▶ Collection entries
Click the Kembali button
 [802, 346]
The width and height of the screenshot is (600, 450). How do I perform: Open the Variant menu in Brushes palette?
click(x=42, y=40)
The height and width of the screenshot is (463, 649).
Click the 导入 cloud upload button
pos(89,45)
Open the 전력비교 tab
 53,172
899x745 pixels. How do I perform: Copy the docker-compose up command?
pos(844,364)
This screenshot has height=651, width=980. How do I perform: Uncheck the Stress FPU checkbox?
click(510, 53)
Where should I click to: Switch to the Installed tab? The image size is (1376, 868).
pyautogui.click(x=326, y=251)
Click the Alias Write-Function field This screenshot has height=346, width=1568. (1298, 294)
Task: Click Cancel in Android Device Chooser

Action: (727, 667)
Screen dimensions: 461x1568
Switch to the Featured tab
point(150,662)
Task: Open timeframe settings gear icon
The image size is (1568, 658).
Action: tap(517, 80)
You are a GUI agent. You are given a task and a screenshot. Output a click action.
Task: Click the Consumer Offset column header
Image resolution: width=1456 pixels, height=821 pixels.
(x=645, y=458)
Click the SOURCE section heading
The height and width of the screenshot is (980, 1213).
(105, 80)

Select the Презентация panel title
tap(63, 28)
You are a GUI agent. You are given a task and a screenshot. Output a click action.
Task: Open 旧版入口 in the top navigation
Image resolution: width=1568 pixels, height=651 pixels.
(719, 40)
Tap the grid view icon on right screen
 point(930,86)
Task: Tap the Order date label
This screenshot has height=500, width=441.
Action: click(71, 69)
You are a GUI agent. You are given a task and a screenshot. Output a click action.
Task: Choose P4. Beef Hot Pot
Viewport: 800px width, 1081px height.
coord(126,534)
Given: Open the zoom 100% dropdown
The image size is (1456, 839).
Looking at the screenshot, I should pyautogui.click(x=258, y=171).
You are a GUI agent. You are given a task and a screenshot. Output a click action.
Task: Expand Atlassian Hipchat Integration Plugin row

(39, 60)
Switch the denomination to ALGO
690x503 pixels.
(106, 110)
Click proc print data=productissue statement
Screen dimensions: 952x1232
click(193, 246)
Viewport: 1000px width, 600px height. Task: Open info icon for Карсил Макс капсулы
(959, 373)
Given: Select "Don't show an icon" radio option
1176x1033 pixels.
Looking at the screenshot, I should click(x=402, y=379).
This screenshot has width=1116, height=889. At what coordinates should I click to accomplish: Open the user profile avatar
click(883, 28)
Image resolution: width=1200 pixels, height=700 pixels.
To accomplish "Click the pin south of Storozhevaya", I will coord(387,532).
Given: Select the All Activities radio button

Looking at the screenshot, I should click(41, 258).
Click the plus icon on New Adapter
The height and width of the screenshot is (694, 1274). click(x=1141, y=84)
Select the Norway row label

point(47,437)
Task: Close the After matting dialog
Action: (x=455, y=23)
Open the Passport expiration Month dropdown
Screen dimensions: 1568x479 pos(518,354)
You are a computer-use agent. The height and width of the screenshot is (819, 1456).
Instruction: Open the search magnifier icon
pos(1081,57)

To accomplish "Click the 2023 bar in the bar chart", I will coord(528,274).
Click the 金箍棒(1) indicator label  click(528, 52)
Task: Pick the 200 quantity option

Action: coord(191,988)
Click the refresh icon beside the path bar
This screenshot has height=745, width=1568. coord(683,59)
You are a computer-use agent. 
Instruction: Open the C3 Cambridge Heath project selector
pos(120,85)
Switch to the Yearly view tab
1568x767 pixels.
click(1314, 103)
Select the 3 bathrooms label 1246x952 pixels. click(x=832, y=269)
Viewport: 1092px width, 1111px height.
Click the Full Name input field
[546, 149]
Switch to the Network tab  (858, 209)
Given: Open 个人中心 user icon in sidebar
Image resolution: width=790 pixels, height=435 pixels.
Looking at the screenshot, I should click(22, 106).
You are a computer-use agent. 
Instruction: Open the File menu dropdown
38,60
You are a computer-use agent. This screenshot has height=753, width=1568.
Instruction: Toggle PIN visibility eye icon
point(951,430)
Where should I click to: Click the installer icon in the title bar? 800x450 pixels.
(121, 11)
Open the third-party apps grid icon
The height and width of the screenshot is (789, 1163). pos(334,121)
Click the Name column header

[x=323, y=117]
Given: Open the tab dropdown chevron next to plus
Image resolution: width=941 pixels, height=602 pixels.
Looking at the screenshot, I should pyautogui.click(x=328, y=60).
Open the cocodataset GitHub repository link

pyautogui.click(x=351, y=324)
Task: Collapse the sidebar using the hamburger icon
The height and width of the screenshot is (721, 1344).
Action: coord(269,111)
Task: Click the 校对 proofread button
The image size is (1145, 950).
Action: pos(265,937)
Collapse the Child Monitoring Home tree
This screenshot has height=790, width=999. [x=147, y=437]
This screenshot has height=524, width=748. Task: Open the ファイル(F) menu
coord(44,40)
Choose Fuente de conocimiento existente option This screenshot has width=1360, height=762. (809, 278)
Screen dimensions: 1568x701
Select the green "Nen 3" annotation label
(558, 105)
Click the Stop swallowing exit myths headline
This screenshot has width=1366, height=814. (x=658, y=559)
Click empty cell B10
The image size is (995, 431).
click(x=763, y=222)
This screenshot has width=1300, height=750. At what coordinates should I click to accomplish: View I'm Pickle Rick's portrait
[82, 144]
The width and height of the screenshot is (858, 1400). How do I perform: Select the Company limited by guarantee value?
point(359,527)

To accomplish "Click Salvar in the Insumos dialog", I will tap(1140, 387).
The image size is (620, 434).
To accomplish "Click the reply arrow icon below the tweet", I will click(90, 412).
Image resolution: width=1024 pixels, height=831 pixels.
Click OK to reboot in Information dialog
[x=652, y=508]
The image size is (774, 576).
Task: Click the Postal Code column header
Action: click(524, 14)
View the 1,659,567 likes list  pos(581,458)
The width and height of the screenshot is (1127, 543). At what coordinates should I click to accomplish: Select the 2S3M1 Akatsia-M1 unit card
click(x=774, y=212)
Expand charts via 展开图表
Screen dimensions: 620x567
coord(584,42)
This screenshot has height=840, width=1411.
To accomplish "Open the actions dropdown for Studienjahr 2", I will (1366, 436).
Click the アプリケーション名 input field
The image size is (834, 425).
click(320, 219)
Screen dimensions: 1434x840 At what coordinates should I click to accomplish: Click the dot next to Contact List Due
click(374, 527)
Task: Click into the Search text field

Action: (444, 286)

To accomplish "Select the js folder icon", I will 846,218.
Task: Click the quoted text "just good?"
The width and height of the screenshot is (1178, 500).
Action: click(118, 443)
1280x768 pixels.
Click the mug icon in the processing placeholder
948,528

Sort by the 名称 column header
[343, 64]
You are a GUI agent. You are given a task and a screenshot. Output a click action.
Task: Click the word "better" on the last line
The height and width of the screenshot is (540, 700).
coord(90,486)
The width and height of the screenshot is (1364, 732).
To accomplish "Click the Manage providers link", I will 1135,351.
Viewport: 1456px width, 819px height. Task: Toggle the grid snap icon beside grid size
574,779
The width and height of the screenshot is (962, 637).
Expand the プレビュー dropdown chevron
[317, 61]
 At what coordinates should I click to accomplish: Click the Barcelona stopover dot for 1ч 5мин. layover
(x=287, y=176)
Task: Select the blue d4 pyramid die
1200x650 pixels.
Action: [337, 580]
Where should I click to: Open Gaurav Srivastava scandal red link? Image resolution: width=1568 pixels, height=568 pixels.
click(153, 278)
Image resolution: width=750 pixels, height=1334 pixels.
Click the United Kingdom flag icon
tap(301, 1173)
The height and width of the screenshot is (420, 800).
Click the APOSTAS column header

▶ What is being asked
Transcribe the entries exactly.

▶ The completed task
Click the Kembali button
 [802, 346]
The width and height of the screenshot is (600, 450). How do I perform: Open the Variant menu in Brushes palette?
click(x=42, y=40)
The height and width of the screenshot is (463, 649).
Click the 导入 cloud upload button
pos(89,45)
Open the 전력비교 tab
 53,172
899x745 pixels. How do I perform: Copy the docker-compose up command?
pos(844,364)
This screenshot has height=651, width=980. How do I perform: Uncheck the Stress FPU checkbox?
click(510, 53)
Where should I click to: Switch to the Installed tab? The image size is (1376, 868).
pyautogui.click(x=326, y=251)
Click the Alias Write-Function field This screenshot has height=346, width=1568. (1298, 294)
Task: Click Cancel in Android Device Chooser

Action: (727, 667)
Screen dimensions: 461x1568
Switch to the Featured tab
point(150,662)
Task: Open timeframe settings gear icon
The image size is (1568, 658).
Action: tap(517, 80)
You are a GUI agent. You are given a task and a screenshot. Output a click action.
Task: Click the Consumer Offset column header
Image resolution: width=1456 pixels, height=821 pixels.
(x=645, y=458)
Click the SOURCE section heading
The height and width of the screenshot is (980, 1213).
(105, 80)

Select the Презентация panel title
tap(63, 28)
You are a GUI agent. You are given a task and a screenshot. Output a click action.
Task: Open 旧版入口 in the top navigation
Image resolution: width=1568 pixels, height=651 pixels.
(719, 40)
Tap the grid view icon on right screen
 point(930,86)
Task: Tap the Order date label
This screenshot has height=500, width=441.
Action: click(71, 69)
You are a GUI agent. You are given a task and a screenshot. Output a click action.
Task: Choose P4. Beef Hot Pot
Viewport: 800px width, 1081px height.
coord(126,534)
Given: Open the zoom 100% dropdown
The image size is (1456, 839).
Looking at the screenshot, I should pyautogui.click(x=258, y=171).
You are a GUI agent. You are given a task and a screenshot. Output a click action.
Task: Expand Atlassian Hipchat Integration Plugin row

(39, 60)
Switch the denomination to ALGO
690x503 pixels.
(106, 110)
Click proc print data=productissue statement
Screen dimensions: 952x1232
click(193, 246)
Viewport: 1000px width, 600px height. Task: Open info icon for Карсил Макс капсулы
(959, 373)
Given: Select "Don't show an icon" radio option
1176x1033 pixels.
Looking at the screenshot, I should click(x=402, y=379).
This screenshot has width=1116, height=889. At what coordinates should I click to accomplish: Open the user profile avatar
click(883, 28)
Image resolution: width=1200 pixels, height=700 pixels.
To accomplish "Click the pin south of Storozhevaya", I will coord(387,532).
Given: Select the All Activities radio button

Looking at the screenshot, I should click(41, 258).
Click the plus icon on New Adapter
The height and width of the screenshot is (694, 1274). click(x=1141, y=84)
Select the Norway row label

point(47,437)
Task: Close the After matting dialog
Action: (x=455, y=23)
Open the Passport expiration Month dropdown
Screen dimensions: 1568x479 pos(518,354)
You are a computer-use agent. The height and width of the screenshot is (819, 1456).
Instruction: Open the search magnifier icon
pos(1081,57)

To accomplish "Click the 2023 bar in the bar chart", I will coord(528,274).
Click the 金箍棒(1) indicator label  click(528, 52)
Task: Pick the 200 quantity option

Action: coord(191,988)
Click the refresh icon beside the path bar
This screenshot has height=745, width=1568. coord(683,59)
You are a computer-use agent. 
Instruction: Open the C3 Cambridge Heath project selector
pos(120,85)
Switch to the Yearly view tab
1568x767 pixels.
click(1314, 103)
Select the 3 bathrooms label 1246x952 pixels. click(x=832, y=269)
Viewport: 1092px width, 1111px height.
Click the Full Name input field
[546, 149]
Switch to the Network tab  (858, 209)
Given: Open 个人中心 user icon in sidebar
Image resolution: width=790 pixels, height=435 pixels.
Looking at the screenshot, I should click(22, 106).
You are a computer-use agent. 
Instruction: Open the File menu dropdown
38,60
You are a computer-use agent. This screenshot has height=753, width=1568.
Instruction: Toggle PIN visibility eye icon
point(951,430)
Where should I click to: Click the installer icon in the title bar? 800x450 pixels.
(121, 11)
Open the third-party apps grid icon
The height and width of the screenshot is (789, 1163). pos(334,121)
Click the Name column header

[x=323, y=117]
Given: Open the tab dropdown chevron next to plus
Image resolution: width=941 pixels, height=602 pixels.
Looking at the screenshot, I should pyautogui.click(x=328, y=60).
Open the cocodataset GitHub repository link

pyautogui.click(x=351, y=324)
Task: Collapse the sidebar using the hamburger icon
The height and width of the screenshot is (721, 1344).
Action: coord(269,111)
Task: Click the 校对 proofread button
The image size is (1145, 950).
Action: pos(265,937)
Collapse the Child Monitoring Home tree
This screenshot has height=790, width=999. [x=147, y=437]
This screenshot has height=524, width=748. Task: Open the ファイル(F) menu
coord(44,40)
Choose Fuente de conocimiento existente option This screenshot has width=1360, height=762. (809, 278)
Screen dimensions: 1568x701
Select the green "Nen 3" annotation label
(558, 105)
Click the Stop swallowing exit myths headline
This screenshot has width=1366, height=814. (x=658, y=559)
Click empty cell B10
The image size is (995, 431).
click(x=763, y=222)
This screenshot has width=1300, height=750. At what coordinates should I click to accomplish: View I'm Pickle Rick's portrait
[82, 144]
The width and height of the screenshot is (858, 1400). How do I perform: Select the Company limited by guarantee value?
point(359,527)

To accomplish "Click Salvar in the Insumos dialog", I will tap(1140, 387).
The image size is (620, 434).
To accomplish "Click the reply arrow icon below the tweet", I will click(90, 412).
Image resolution: width=1024 pixels, height=831 pixels.
Click OK to reboot in Information dialog
[x=652, y=508]
The image size is (774, 576).
Task: Click the Postal Code column header
Action: click(524, 14)
View the 1,659,567 likes list  pos(581,458)
The width and height of the screenshot is (1127, 543). At what coordinates should I click to accomplish: Select the 2S3M1 Akatsia-M1 unit card
click(x=774, y=212)
Expand charts via 展开图表
Screen dimensions: 620x567
coord(584,42)
This screenshot has height=840, width=1411.
To accomplish "Open the actions dropdown for Studienjahr 2", I will (1366, 436).
Click the アプリケーション名 input field
The image size is (834, 425).
click(320, 219)
Screen dimensions: 1434x840 At what coordinates should I click to accomplish: Click the dot next to Contact List Due
click(374, 527)
Task: Click into the Search text field

Action: (444, 286)

To accomplish "Select the js folder icon", I will 846,218.
Task: Click the quoted text "just good?"
The width and height of the screenshot is (1178, 500).
Action: click(118, 443)
1280x768 pixels.
Click the mug icon in the processing placeholder
948,528

Sort by the 名称 column header
[343, 64]
You are a GUI agent. You are given a task and a screenshot. Output a click action.
Task: Click the word "better" on the last line
The height and width of the screenshot is (540, 700).
coord(90,486)
The width and height of the screenshot is (1364, 732).
To accomplish "Click the Manage providers link", I will 1135,351.
Viewport: 1456px width, 819px height. Task: Toggle the grid snap icon beside grid size
574,779
The width and height of the screenshot is (962, 637).
Expand the プレビュー dropdown chevron
[317, 61]
 At what coordinates should I click to accomplish: Click the Barcelona stopover dot for 1ч 5мин. layover
(x=287, y=176)
Task: Select the blue d4 pyramid die
1200x650 pixels.
Action: [337, 580]
Where should I click to: Open Gaurav Srivastava scandal red link? Image resolution: width=1568 pixels, height=568 pixels.
click(153, 278)
Image resolution: width=750 pixels, height=1334 pixels.
Click the United Kingdom flag icon
tap(301, 1173)
The height and width of the screenshot is (420, 800).
Click the APOSTAS column header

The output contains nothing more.